La pagina del vangelo ci fa capire un’altra cosa interessante: il giorno in cui saremo capaci di dare una risposta di fede nel dire chi è Gesù per noi, comprenderemo anche chi siamo noi per lui.
Quella volta Simone disse: Tu sei il Cristo, il Figlio del Dio vivente. E in controbattuta si sentì dire da Gesù: E tu sei Pietro, pietra fondamentale, – e si sentì conferire un compito di responsabilità nella Chiesa: “a te darò le chiavi”, che sono simbolo dell’autorità.
Anche noi ci sentiremo dire da Gesù: a te (e ci chiama per nome, uno per uno), a te che mi riconosci tuo Salvatore, do la capacità e la gioia di essere in me figlio di Dio – e ti affido il compito di collaborare con me e con tutti i tuoi fratelli per costruire la mia famiglia.

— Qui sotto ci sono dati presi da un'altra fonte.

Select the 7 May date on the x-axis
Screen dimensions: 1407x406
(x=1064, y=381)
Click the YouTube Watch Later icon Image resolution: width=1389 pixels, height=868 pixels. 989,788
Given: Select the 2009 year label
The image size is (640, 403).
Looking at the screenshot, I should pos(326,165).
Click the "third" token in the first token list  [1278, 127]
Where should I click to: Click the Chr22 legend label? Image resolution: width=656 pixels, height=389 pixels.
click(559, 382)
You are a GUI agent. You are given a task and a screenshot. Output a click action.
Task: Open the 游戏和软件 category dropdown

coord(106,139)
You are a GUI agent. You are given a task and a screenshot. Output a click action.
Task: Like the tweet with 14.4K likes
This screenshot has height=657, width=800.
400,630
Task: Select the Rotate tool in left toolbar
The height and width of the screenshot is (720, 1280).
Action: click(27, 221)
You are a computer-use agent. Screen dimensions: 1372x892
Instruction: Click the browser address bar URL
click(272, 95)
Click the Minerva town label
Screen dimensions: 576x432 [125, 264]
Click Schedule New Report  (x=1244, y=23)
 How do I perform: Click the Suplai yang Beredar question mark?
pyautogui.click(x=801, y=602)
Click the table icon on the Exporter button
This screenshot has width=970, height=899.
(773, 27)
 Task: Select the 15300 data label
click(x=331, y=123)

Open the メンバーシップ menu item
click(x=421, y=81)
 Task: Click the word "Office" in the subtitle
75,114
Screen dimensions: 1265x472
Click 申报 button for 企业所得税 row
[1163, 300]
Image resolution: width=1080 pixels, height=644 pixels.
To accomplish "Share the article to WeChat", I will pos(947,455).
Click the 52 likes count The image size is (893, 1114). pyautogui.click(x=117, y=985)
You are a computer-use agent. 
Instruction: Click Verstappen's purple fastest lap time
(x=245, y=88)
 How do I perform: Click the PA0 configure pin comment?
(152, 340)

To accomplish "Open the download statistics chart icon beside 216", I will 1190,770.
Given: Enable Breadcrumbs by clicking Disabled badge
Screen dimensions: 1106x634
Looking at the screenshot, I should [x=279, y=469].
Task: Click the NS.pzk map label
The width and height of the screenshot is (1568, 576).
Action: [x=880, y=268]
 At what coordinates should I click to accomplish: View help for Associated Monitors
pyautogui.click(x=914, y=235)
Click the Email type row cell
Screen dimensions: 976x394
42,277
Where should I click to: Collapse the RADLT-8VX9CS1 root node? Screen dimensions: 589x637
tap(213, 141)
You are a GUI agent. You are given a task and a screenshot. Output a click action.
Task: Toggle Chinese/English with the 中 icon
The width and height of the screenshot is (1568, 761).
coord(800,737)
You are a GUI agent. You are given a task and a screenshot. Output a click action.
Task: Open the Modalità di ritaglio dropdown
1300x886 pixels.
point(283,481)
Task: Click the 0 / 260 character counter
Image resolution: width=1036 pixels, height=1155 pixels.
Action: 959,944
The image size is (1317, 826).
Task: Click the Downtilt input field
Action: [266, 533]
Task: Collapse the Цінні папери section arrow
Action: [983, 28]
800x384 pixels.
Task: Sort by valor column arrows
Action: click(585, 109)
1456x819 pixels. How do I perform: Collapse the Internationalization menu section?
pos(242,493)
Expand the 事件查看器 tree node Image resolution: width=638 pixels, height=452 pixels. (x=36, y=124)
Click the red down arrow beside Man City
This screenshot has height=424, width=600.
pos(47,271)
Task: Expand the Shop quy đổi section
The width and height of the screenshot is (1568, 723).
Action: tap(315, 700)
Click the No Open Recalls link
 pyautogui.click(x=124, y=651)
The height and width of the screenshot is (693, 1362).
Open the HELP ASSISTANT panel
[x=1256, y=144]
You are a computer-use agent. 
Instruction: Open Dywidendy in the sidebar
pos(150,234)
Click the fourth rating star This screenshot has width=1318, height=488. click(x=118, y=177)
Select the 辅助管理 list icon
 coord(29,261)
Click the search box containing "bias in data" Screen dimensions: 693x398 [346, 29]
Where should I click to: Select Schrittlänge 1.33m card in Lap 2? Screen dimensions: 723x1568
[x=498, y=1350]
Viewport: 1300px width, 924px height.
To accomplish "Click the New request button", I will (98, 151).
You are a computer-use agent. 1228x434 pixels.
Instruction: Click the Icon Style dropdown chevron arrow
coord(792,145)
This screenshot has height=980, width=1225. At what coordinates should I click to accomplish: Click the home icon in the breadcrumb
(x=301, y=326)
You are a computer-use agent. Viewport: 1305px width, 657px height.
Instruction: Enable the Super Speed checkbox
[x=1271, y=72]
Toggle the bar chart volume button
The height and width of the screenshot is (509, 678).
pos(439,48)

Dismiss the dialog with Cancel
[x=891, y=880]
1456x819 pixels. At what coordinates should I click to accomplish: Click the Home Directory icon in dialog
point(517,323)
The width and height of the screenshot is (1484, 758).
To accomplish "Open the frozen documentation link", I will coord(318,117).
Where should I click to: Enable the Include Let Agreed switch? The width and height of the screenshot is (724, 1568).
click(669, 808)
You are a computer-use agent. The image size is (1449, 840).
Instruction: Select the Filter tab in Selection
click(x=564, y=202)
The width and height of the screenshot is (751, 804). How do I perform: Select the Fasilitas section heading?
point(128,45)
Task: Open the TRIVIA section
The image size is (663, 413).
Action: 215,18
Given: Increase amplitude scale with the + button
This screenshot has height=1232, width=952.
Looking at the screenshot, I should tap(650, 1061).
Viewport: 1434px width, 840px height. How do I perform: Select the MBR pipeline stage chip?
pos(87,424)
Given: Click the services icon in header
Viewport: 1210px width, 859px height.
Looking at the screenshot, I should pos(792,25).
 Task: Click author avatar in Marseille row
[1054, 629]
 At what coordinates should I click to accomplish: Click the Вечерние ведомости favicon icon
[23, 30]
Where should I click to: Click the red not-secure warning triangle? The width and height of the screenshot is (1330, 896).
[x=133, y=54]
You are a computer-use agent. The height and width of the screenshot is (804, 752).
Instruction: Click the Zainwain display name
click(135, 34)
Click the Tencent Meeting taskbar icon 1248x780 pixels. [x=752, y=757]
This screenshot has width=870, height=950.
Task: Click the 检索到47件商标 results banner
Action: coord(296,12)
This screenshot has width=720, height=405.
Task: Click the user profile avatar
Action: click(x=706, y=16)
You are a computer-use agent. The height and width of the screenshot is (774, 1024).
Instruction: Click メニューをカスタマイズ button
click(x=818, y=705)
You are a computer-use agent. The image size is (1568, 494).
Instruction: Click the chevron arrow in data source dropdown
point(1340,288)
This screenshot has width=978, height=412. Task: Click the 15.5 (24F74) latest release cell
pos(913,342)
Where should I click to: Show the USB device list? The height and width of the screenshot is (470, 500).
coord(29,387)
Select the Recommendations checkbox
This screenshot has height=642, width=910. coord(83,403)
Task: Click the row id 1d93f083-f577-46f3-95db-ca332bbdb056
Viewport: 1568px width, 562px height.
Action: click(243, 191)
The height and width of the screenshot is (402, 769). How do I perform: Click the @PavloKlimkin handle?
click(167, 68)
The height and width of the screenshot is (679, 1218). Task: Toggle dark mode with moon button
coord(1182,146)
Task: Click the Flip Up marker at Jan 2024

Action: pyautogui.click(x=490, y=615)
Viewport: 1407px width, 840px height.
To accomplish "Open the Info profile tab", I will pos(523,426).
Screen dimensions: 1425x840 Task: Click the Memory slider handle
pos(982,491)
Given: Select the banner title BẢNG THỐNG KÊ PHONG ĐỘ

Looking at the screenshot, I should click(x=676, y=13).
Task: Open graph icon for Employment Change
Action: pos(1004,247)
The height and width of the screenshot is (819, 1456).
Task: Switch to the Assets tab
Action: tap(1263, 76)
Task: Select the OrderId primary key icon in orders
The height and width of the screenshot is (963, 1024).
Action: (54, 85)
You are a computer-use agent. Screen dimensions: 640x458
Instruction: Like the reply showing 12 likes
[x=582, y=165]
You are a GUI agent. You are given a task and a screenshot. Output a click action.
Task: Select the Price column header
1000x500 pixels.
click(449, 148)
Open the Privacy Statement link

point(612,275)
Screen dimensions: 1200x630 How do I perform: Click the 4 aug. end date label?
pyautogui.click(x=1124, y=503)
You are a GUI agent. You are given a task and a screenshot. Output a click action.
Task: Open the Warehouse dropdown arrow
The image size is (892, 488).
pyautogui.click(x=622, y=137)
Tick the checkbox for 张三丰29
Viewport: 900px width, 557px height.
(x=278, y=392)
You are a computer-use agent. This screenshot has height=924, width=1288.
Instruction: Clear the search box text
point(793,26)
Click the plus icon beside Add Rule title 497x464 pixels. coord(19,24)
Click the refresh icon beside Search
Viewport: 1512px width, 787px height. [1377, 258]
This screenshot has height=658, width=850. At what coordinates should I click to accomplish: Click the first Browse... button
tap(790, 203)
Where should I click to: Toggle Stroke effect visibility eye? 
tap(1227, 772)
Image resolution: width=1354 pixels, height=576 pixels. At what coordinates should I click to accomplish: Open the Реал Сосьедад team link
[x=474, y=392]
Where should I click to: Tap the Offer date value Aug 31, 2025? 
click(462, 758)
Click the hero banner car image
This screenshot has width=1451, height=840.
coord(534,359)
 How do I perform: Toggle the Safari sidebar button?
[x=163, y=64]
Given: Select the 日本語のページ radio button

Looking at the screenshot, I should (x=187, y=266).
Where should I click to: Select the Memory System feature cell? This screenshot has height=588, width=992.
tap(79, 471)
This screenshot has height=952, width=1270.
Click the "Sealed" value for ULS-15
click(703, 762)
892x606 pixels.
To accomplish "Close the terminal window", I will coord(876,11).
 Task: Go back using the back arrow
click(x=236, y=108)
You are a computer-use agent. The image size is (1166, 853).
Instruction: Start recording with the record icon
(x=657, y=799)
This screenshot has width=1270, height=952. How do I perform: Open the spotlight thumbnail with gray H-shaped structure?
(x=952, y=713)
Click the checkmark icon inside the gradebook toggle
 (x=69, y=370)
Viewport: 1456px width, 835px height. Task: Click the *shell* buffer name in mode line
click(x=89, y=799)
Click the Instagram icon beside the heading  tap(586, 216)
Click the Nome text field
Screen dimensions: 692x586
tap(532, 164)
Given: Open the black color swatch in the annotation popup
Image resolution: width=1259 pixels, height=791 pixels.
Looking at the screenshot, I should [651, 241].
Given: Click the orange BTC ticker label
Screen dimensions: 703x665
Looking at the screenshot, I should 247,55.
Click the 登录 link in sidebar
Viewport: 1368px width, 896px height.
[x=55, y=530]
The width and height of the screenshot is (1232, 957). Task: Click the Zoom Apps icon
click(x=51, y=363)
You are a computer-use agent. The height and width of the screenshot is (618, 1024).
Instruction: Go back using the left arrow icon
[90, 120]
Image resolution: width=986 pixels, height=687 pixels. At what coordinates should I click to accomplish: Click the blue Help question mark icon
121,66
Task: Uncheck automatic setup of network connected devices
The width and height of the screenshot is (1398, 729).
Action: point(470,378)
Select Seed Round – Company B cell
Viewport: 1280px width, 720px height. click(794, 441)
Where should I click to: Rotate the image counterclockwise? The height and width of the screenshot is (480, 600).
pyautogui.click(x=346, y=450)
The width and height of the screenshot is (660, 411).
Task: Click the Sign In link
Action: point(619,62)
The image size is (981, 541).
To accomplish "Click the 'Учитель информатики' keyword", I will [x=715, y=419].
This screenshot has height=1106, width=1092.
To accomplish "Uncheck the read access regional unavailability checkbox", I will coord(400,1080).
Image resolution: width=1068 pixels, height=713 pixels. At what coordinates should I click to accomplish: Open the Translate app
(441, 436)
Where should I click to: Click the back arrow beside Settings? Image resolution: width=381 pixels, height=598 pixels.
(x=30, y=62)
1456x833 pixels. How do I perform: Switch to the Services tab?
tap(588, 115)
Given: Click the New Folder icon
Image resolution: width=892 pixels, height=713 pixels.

Tra poco, nella professione di fede, affermeremo di credere “in un solo Signore, Gesù Cristo, Dio vero, fatto uomo per la nostra salvezza, morto sulla croce e poi risuscitato”. Lì si definisce che è Gesù.
Però non diciamo questo semplicemente perché lo sappiamo a memoria, ma con l’adesione della mente e del cuore, così che questa professione di fede sia risposta personale all’interrogativo che dobbiamo portarci dietro: Chi è Gesù, per te?